## Finding and Evaluating Communities

In [1]:
import networkx as nx
from networkx.algorithms import community
from neo4j import GraphDatabase
import concurrent.futures
import os
import warnings

warnings.filterwarnings("ignore", category=FutureWarning)

URI = "bolt://localhost:7687"

password = "12345678" # CHANGE
AUTH = ("neo4j", password)

In [2]:
def get_graph_from_neo4j(driver):
    G = nx.DiGraph()
    with driver.session() as session:
        nodes_result = session.run("""
            MATCH (n)
            RETURN id(n) AS id, labels(n) AS labels, properties(n) AS properties
        """)
        for record in nodes_result:    
            G.add_node(record["id"], labels=record["labels"], **record["properties"])

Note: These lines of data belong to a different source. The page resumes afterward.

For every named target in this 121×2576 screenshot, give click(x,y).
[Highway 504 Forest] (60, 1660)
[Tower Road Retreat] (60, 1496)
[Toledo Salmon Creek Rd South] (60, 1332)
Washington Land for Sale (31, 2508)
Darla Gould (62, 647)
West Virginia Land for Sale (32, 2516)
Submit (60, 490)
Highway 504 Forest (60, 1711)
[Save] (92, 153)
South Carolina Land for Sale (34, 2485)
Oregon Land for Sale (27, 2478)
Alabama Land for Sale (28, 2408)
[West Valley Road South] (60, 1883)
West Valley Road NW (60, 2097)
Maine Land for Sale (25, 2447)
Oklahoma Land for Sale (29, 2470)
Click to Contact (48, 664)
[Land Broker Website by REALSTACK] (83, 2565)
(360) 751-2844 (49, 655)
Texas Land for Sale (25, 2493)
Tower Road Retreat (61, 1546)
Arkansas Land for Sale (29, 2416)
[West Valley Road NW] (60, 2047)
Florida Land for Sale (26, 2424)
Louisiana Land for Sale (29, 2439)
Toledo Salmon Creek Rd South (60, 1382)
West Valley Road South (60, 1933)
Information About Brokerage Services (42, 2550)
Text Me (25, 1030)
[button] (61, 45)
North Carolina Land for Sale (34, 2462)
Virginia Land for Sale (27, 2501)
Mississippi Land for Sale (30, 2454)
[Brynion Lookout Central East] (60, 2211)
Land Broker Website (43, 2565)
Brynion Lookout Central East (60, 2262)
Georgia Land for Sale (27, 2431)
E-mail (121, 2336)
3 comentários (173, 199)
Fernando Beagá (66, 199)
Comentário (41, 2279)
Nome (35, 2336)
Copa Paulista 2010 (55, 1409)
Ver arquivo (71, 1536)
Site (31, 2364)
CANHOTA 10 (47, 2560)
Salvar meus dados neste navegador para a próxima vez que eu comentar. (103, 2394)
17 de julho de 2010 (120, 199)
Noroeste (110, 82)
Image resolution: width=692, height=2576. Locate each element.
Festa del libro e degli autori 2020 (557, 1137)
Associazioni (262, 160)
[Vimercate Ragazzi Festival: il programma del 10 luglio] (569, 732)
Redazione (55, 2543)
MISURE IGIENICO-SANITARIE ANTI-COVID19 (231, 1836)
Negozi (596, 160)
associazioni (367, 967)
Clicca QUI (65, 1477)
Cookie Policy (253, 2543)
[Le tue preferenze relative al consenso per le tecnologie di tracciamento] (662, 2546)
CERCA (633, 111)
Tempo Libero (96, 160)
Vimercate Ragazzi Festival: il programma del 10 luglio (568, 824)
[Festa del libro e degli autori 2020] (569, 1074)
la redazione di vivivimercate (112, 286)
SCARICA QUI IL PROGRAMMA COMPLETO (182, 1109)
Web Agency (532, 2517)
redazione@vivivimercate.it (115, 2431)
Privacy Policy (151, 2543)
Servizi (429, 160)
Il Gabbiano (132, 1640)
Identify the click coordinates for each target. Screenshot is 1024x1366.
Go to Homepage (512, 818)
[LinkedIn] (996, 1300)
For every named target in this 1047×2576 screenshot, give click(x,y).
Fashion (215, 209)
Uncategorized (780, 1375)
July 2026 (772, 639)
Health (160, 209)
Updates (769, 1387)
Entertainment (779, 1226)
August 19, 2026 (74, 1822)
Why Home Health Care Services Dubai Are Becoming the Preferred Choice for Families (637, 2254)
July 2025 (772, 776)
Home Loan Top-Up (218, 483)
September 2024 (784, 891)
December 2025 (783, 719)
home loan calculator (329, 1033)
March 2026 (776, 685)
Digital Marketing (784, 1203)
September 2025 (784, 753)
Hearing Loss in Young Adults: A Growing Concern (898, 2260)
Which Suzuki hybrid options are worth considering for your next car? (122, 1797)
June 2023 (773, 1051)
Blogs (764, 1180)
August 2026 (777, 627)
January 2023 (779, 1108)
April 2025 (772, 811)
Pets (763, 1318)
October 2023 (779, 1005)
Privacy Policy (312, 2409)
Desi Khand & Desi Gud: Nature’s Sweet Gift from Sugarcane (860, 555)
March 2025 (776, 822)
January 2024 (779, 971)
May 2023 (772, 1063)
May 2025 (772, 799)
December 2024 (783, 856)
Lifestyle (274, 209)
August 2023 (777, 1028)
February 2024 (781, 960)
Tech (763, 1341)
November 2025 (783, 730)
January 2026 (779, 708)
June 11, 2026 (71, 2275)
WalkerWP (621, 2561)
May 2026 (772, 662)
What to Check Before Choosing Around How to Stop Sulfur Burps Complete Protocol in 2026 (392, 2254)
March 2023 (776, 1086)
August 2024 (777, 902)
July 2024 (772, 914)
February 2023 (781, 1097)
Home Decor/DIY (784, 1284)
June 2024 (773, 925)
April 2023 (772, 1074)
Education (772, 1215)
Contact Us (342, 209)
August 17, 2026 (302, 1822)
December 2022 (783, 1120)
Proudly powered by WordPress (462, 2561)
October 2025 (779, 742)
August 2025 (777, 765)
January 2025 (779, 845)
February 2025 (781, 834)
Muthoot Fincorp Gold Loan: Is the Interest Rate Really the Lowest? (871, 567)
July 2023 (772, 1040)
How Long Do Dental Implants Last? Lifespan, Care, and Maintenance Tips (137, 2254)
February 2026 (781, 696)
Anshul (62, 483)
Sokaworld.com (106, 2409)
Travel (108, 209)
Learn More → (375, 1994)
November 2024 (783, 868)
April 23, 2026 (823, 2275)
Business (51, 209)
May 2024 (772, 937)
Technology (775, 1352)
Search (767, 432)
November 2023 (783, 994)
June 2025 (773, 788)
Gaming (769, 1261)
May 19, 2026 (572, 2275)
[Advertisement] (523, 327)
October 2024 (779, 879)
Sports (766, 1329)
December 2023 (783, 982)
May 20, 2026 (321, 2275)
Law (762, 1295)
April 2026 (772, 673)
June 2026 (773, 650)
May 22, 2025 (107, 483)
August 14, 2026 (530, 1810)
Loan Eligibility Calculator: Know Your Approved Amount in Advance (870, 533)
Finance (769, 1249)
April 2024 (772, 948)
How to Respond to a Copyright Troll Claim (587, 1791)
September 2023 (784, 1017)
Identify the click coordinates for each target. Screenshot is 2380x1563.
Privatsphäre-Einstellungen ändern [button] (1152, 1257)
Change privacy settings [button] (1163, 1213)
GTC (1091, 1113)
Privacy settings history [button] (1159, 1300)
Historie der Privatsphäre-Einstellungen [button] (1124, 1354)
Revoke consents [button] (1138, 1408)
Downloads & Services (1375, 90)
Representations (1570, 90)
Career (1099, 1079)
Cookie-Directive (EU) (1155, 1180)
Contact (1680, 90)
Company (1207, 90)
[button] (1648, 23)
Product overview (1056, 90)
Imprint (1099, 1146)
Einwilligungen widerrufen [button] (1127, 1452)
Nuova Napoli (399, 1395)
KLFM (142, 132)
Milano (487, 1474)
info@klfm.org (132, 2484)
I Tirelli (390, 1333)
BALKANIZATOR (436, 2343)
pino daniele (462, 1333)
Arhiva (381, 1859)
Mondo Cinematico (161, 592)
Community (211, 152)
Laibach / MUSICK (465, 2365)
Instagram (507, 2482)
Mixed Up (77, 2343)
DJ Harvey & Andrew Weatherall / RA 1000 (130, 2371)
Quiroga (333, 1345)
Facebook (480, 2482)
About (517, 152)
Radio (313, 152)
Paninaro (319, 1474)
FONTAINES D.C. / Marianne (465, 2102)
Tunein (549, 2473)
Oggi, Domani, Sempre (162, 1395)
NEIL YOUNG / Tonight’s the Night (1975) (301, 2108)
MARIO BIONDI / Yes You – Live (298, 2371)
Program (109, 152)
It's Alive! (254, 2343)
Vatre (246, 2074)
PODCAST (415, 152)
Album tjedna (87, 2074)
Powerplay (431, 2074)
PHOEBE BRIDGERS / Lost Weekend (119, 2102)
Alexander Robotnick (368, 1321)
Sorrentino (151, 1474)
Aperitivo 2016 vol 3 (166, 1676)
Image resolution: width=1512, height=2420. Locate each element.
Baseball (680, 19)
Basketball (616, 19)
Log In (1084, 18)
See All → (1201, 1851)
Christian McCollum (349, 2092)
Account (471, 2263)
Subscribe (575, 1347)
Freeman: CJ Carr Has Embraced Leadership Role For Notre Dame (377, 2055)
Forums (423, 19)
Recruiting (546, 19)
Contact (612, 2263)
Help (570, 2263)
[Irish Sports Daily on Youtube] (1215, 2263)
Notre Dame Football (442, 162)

        rels_result = session.run("""
            MATCH (n)-[r]->(m)
            RETURN id(n) AS source, id(m) AS target, type(r) AS type
        """)
        for record in rels_result:
            G.add_edge(record["source"], record["target"], type=record["type"])
    return G

In [3]:
def prepare_graph_for_gexf(graph):
    for node, data in graph.nodes(data=True):
        labels = data.get('labels', [])
        if isinstance(labels, list):
            labels_str = ','.join(labels)
        else:
            labels_str = str(labels)

        data['labels'] = labels_str

    for u, v, data in graph.edges(data=True):
        if 'type' in data:
            data['label'] = data.pop('type')

    return graph

In [4]:
def evaluate_partition(G, communities, method_name):
    if not communities or len(communities) == 0:
        print(f"No communities found by {method_name}.")
        return

    partition = [set(c) for c in communities]

    print(f"Evaluating {method_name} ---")
    try:
        mod = community.modularity(G, partition)
        print(f"Modularity: {mod:.4f}")
    except Exception as e:
        print(f"Could not calculate Modularity: {e}")

    try:
        qual = community.partition_quality(G, partition)
        print(f"Partition Quality (Coverage, Performance): ({qual[0]:.4f}, {qual[1]:.4f})")
    except Exception as e:
        print(f"Could not calculate Partition Quality: {e}")
    print(f"Found {len(partition)} communities.")
    print("-" * 30)

In [5]:
def stamp_partition_to_graph(G, partition, attribute_name):
    nx.set_node_attributes(G, None, attribute_name)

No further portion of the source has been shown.